*** Opening Extracted records ***

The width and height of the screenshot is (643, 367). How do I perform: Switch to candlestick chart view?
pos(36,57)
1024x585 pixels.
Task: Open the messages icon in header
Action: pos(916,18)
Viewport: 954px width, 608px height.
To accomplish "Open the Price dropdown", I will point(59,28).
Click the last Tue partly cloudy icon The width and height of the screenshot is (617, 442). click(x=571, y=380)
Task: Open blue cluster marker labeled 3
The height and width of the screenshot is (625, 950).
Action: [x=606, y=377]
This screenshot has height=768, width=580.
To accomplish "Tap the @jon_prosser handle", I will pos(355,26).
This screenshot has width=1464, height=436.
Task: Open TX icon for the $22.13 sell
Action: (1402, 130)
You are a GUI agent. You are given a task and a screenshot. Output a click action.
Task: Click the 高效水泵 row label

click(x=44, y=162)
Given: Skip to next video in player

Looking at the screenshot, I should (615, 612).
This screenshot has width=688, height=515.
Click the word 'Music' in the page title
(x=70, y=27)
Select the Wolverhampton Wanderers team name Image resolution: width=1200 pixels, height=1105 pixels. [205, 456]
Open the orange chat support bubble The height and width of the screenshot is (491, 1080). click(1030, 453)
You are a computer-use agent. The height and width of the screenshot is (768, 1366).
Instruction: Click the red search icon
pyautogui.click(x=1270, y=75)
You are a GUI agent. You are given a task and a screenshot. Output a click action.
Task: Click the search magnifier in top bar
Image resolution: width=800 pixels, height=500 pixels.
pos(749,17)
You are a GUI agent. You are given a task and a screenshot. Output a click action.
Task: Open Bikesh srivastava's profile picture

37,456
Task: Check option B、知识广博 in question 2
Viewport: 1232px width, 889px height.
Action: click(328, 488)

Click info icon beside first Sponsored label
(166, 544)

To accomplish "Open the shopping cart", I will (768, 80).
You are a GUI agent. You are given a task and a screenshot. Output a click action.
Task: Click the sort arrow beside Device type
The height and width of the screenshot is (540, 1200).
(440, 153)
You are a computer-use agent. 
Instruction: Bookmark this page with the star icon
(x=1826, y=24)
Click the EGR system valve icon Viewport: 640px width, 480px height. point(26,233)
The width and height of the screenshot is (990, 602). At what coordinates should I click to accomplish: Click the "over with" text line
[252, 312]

*** Closing Extracted records ***

_Aim of the exercise_:
Starting at the line in the records above that contains "The height and width of the screenshot is (540, 1200).", output every line up to and including the last one, with nothing added.

_Task answer_:
The height and width of the screenshot is (540, 1200).
(440, 153)
You are a computer-use agent. 
Instruction: Bookmark this page with the star icon
(x=1826, y=24)
Click the EGR system valve icon Viewport: 640px width, 480px height. point(26,233)
The width and height of the screenshot is (990, 602). At what coordinates should I click to accomplish: Click the "over with" text line
[252, 312]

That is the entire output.